Exercise requirements >> Retype every line from the top of the entries down to the one with "Task: Expand the 航空公司 filter dropdown", both included, and skip the pictures.
■ ■ ■ ■ ■
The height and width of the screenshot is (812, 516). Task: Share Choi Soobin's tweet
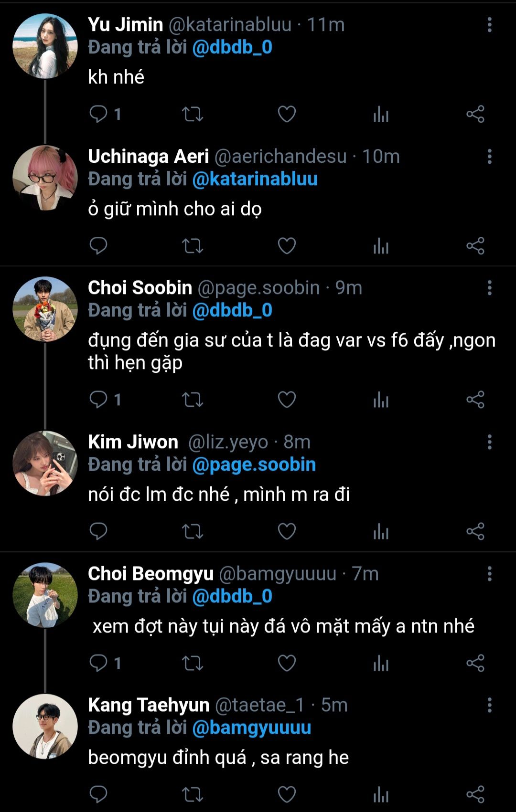tap(475, 400)
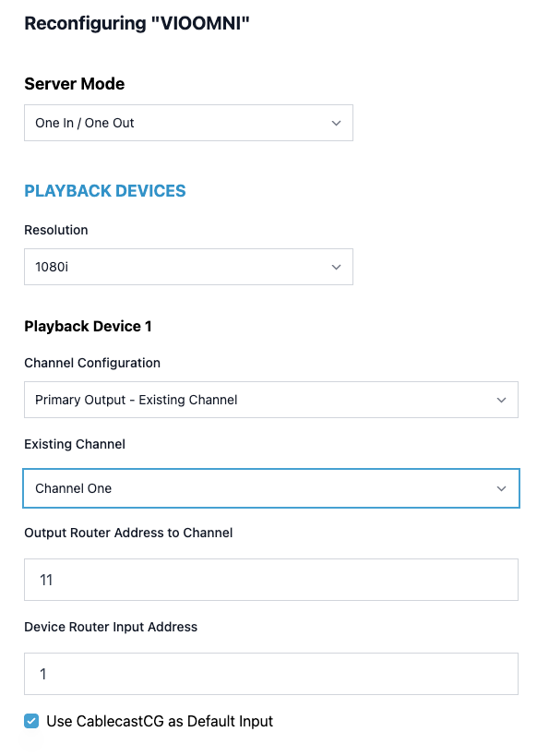
Task: Click the Channel Configuration chevron icon
Action: tap(502, 400)
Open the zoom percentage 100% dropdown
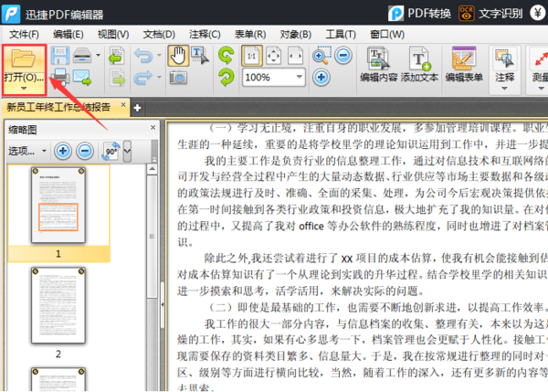Screen dimensions: 548x392 [x=303, y=78]
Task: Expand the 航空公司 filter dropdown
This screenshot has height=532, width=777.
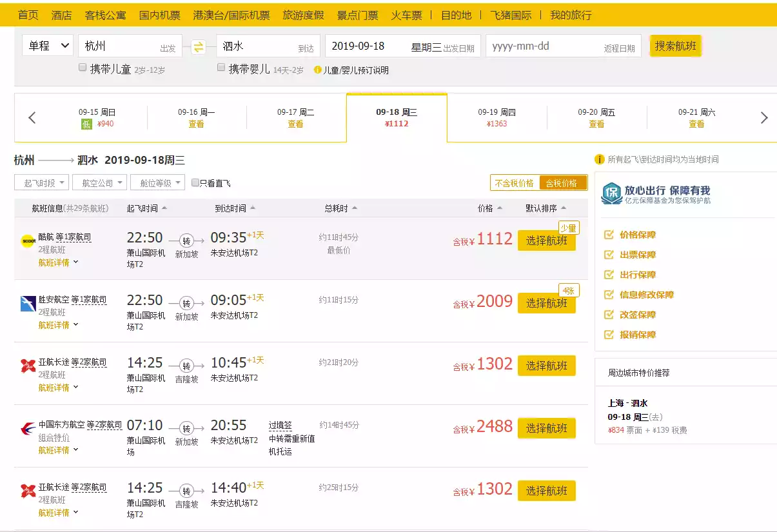Action: pyautogui.click(x=103, y=183)
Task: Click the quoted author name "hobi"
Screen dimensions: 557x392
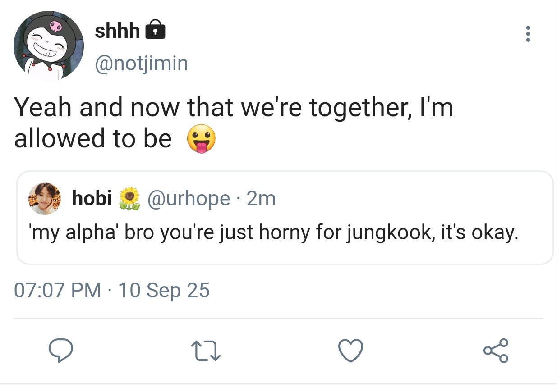Action: coord(92,198)
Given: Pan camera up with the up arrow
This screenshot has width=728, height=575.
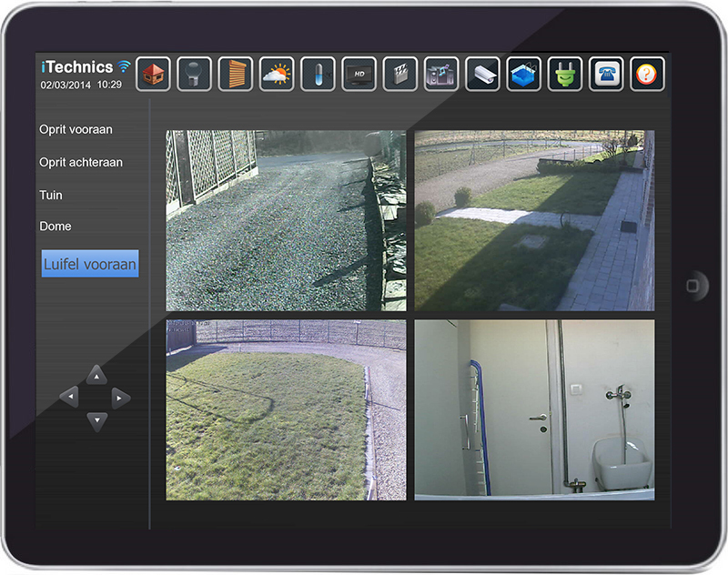Looking at the screenshot, I should tap(96, 375).
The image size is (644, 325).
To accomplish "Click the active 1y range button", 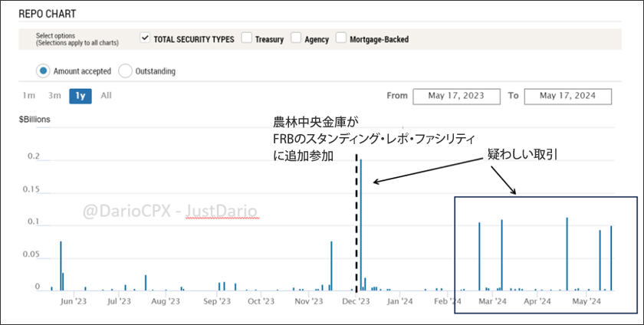I will [x=81, y=96].
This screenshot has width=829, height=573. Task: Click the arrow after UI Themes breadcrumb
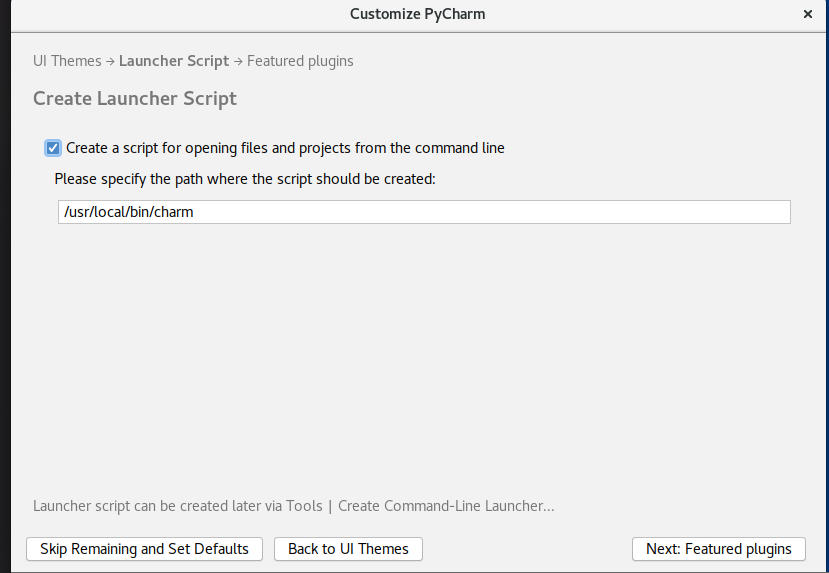tap(110, 62)
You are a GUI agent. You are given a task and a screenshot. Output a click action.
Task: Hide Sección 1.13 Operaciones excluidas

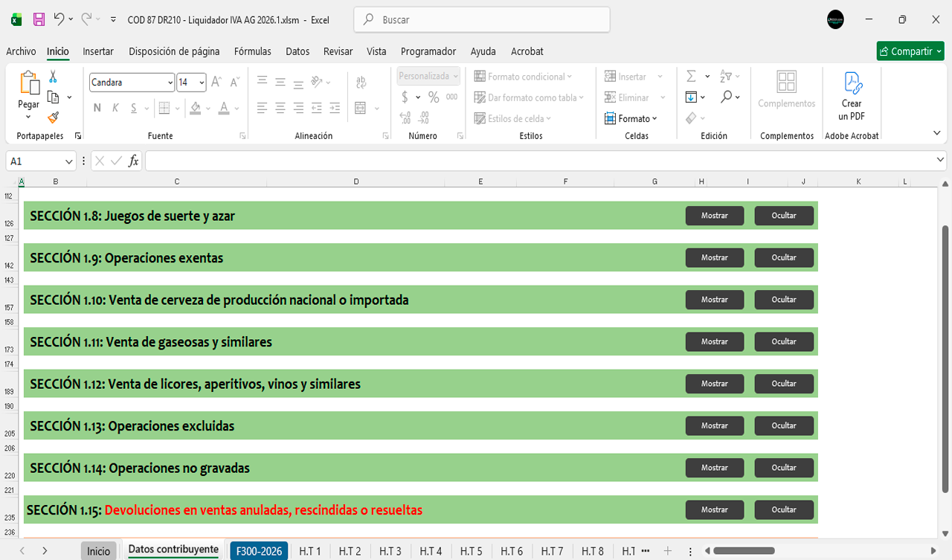[784, 426]

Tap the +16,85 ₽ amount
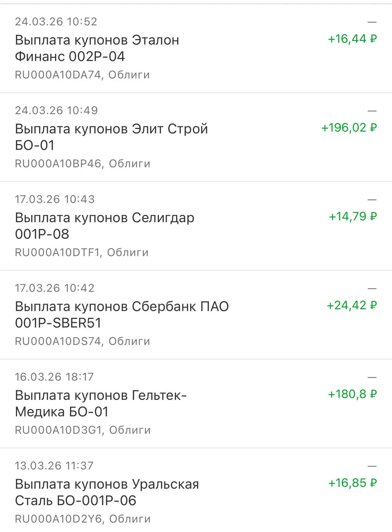[x=352, y=483]
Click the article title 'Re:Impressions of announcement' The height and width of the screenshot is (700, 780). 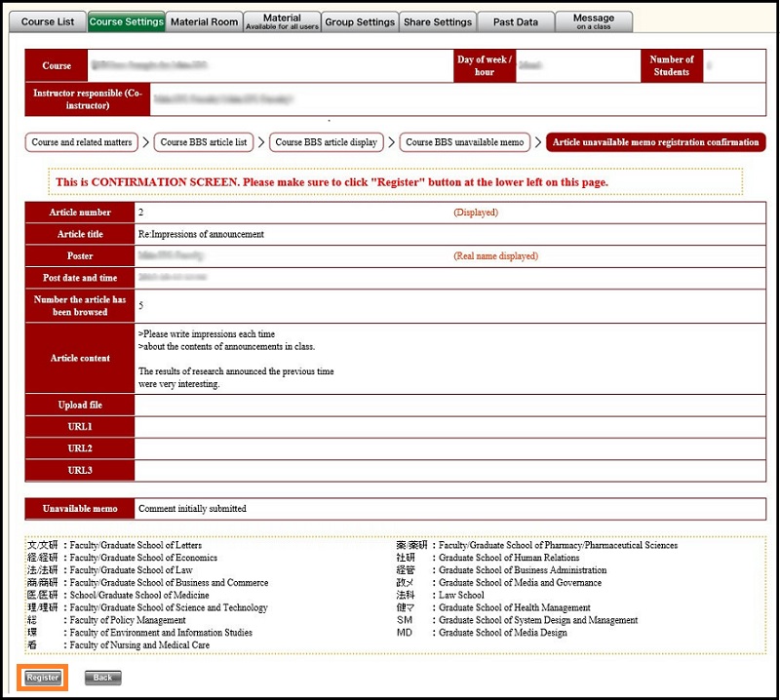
■ ■ ■ ■ ■
Exercise solution >>
The height and width of the screenshot is (812, 516). Task: Share Choi Soobin's tweet
tap(475, 400)
Task: Click the Channel Configuration chevron icon
Action: tap(502, 400)
Open the zoom percentage 100% dropdown
Screen dimensions: 548x392 [x=303, y=78]
Task: Expand the 航空公司 filter dropdown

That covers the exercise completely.